I am writing a fairly simple journal entry program, and I need to check if a directory exists and if it doesn’t, I need to create one.
In journal.py I am importing another module: files. This module handles the creation and deletion of files and directories
journal.py
if __name__ == '__main__':
if files.testForDir('entries') == False:
print 'Directory "entries" does not exist'
print 'Attempting to create directory'
files.createDir('entires')
files.py
def testForDir(dirname, path=os.getcwd()):
pathtotest = os.path.join(path, dirname)
return os.path.isdir(pathtotest)
def createDir(dirname, path=os.getcwd()):
dirpath = os.path.join(path, dirname)
try:
os.mkdir(dirpath)
except OSError as error:
print error
My problem: When I create the directory inside Ubuntu, testForDir() returns the correct result. It also runs correctly when I run the program without /entries. It creates the directory using os.mkdir() and /entries shows up in Ubuntu. However, when I run it after the directory was created by os.mkdir(), testForDir() returns False and an OSError exception is raised as the folder already exists.

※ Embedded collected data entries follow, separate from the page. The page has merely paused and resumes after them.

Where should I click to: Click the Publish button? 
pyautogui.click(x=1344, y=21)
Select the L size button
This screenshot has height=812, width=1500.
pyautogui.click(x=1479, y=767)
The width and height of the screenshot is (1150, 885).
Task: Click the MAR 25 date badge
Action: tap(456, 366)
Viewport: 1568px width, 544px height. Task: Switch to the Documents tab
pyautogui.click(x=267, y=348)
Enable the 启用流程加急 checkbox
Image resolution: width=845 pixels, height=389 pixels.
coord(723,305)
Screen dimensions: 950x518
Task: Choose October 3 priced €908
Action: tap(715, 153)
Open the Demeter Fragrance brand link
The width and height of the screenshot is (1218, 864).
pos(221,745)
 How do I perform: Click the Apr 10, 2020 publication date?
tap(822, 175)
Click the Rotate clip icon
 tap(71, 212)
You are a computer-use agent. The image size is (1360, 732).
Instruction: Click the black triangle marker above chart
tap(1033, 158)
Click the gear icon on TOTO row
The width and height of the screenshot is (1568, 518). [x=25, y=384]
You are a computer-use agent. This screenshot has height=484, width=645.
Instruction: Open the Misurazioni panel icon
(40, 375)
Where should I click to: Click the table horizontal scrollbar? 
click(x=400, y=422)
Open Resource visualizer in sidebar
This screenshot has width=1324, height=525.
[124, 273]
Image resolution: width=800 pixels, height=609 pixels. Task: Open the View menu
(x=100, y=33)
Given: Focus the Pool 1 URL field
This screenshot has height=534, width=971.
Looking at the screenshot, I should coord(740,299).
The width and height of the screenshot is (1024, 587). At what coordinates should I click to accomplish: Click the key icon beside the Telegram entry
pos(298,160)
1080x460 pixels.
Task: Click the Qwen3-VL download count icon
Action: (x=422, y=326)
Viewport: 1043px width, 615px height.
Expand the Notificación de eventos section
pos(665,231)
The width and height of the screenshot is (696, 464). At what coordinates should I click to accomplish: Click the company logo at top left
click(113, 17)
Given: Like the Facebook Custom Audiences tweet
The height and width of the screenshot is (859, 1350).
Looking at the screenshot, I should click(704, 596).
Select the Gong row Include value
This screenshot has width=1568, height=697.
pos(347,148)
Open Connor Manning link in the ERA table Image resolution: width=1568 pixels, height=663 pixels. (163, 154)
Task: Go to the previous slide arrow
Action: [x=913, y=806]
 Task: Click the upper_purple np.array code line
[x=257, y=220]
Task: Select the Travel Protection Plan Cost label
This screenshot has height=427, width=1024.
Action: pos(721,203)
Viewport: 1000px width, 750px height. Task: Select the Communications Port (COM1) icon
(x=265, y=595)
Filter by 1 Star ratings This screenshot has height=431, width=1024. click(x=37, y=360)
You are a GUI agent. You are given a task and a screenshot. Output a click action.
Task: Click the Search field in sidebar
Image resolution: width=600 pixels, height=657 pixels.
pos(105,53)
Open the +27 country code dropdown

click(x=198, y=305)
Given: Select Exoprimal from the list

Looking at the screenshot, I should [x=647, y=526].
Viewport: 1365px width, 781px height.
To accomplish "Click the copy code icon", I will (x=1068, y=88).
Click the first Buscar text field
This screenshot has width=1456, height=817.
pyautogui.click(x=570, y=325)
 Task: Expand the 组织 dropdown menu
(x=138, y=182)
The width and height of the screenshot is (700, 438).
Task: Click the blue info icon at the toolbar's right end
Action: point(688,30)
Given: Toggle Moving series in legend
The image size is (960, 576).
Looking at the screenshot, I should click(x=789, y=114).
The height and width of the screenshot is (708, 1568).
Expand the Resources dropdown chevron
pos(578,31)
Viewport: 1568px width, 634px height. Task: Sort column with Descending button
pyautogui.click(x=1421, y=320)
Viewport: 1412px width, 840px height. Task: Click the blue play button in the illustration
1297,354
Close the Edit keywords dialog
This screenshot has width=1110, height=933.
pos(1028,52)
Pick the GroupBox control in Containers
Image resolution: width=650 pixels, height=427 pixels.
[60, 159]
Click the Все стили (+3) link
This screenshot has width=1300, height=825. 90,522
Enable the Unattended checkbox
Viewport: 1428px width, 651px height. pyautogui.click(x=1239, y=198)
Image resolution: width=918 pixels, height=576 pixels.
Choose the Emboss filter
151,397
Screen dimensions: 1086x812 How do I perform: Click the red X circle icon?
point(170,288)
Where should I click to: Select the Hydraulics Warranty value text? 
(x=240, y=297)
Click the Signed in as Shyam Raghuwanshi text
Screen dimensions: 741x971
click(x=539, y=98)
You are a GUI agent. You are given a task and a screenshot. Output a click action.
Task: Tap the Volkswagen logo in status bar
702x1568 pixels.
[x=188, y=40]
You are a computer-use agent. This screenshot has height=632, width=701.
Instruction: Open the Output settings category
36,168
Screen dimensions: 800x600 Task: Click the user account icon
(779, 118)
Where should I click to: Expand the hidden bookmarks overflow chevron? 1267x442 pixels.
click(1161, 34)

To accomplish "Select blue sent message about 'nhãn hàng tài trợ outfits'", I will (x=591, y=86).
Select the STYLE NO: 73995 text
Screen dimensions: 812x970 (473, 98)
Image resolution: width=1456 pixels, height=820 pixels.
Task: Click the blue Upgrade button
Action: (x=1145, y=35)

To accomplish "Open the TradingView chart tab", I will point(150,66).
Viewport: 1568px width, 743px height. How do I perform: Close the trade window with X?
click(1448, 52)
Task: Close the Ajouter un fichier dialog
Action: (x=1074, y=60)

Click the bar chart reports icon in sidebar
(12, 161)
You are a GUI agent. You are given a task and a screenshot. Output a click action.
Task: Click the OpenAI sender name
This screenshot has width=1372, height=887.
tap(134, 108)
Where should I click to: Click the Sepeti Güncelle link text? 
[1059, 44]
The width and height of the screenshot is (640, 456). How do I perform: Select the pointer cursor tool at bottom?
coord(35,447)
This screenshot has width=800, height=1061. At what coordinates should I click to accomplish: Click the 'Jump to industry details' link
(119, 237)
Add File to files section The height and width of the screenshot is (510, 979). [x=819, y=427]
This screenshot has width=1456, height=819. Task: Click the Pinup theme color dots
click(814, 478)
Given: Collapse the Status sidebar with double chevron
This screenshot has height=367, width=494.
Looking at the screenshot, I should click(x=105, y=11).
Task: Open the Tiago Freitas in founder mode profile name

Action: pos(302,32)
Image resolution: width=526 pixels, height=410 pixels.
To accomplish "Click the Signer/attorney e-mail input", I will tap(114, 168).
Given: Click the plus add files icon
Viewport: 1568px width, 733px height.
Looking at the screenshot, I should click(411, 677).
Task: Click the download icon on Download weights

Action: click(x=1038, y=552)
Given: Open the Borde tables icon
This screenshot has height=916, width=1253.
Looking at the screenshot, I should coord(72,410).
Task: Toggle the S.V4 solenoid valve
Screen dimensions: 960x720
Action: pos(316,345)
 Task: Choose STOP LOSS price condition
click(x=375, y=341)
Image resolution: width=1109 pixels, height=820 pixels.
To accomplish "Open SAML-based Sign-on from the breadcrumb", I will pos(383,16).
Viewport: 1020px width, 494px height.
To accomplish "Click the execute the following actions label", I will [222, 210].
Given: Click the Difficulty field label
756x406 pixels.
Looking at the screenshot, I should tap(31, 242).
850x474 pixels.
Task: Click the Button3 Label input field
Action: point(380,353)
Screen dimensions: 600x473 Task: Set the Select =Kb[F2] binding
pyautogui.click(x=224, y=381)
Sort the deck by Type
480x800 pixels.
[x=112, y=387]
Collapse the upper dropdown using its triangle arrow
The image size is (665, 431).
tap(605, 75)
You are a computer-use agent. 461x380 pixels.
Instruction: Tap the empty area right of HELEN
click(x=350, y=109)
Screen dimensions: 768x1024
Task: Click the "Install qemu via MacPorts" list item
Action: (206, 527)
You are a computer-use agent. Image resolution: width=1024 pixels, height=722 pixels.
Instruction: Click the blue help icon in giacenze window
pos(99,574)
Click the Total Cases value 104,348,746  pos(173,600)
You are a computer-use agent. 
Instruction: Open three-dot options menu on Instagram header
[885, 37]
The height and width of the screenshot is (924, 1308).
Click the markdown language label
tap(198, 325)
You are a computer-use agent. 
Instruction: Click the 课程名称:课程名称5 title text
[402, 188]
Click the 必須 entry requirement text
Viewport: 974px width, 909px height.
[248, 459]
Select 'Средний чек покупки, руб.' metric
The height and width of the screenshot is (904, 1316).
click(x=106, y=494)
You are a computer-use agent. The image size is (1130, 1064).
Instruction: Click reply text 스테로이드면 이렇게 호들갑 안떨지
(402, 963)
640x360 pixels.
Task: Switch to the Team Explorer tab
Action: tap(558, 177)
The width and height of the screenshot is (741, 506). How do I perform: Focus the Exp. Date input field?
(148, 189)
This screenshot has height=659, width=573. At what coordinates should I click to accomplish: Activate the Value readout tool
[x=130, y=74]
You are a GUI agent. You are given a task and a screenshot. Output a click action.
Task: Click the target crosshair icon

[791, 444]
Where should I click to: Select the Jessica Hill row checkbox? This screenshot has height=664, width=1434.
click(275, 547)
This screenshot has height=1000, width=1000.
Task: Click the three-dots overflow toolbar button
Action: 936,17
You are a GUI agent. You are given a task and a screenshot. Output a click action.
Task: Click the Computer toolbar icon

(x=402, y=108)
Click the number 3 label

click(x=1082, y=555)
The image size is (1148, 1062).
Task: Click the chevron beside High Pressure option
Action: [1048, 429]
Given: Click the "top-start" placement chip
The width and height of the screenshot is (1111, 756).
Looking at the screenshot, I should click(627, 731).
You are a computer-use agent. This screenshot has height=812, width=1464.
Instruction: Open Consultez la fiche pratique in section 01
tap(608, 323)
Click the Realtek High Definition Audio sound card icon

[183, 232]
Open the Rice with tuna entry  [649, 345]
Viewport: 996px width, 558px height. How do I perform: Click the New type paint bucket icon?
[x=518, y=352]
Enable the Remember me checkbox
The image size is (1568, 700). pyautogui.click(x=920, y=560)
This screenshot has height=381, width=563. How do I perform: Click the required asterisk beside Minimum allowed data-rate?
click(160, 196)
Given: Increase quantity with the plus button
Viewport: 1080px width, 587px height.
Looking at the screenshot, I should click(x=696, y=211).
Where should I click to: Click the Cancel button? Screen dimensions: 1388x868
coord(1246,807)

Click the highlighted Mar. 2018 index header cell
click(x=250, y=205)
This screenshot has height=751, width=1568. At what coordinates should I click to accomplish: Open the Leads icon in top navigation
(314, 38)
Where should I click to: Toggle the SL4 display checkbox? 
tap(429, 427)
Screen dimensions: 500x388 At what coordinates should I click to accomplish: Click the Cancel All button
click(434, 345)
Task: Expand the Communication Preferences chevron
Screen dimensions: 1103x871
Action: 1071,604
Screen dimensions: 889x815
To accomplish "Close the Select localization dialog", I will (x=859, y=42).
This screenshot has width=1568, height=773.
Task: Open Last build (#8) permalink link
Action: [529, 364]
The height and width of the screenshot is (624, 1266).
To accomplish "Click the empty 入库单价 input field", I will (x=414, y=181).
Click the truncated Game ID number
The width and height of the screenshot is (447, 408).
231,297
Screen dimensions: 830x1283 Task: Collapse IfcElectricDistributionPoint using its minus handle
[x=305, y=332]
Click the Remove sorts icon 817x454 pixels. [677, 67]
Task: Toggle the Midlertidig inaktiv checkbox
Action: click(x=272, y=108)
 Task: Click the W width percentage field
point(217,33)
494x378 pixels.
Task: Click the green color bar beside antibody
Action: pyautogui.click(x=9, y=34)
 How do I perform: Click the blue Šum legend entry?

So to present the problem formally, and repeat myself: When I create a directory using os.mkdir(), os.path.isdir() tells me the directory does not exist.
System Information: Ubuntu 12.04 LTS 32bit, Python 2.7.
File structure: home/name/Programs/journal/.
Journal contains: entries.py(blank), files.py, journal.py, entries(dir)
You have a spelling mistake:
stop hardcoding the same string in multiple places (mis-spelling is one risk, but it’s also unnecessarily painful to change later).
Put it in a variable, and Python will be able to warn you if you mis-spell the variable name.